_Listed records_.

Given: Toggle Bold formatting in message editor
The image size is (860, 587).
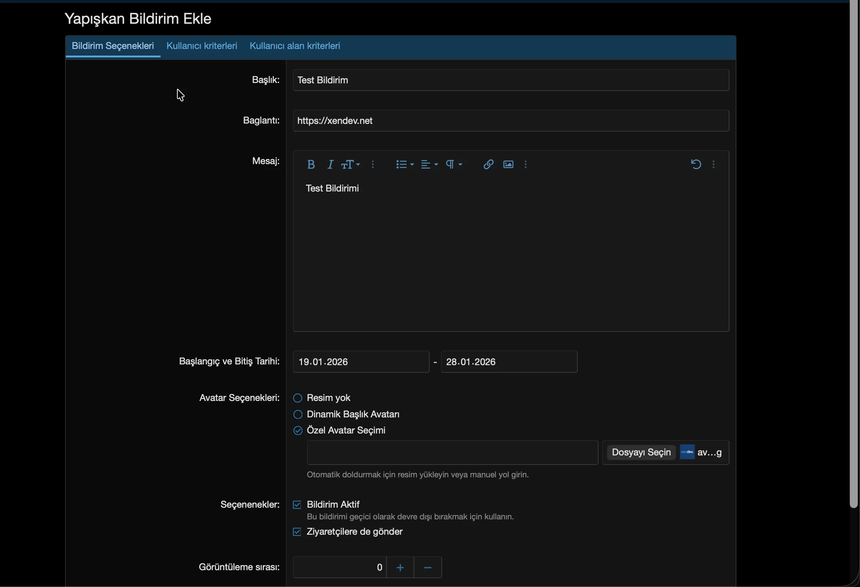Looking at the screenshot, I should pyautogui.click(x=311, y=165).
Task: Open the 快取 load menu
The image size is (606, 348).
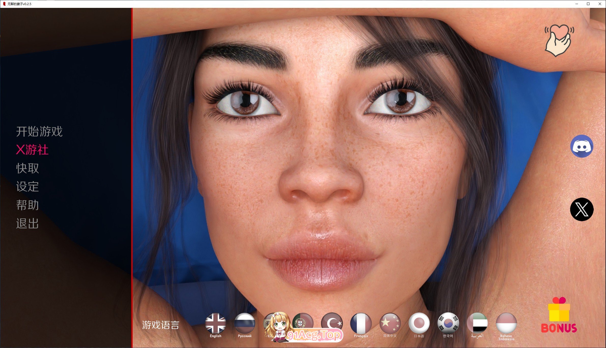Action: (27, 168)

_Task objective_.
Everything in the records that precede this task must be written out again exactly, except the pictures.

_Output of the task_.
Given: Toggle Bold formatting in message editor
The image size is (860, 587).
Looking at the screenshot, I should pyautogui.click(x=311, y=165).
Task: Open the 快取 load menu
The image size is (606, 348).
Action: (27, 168)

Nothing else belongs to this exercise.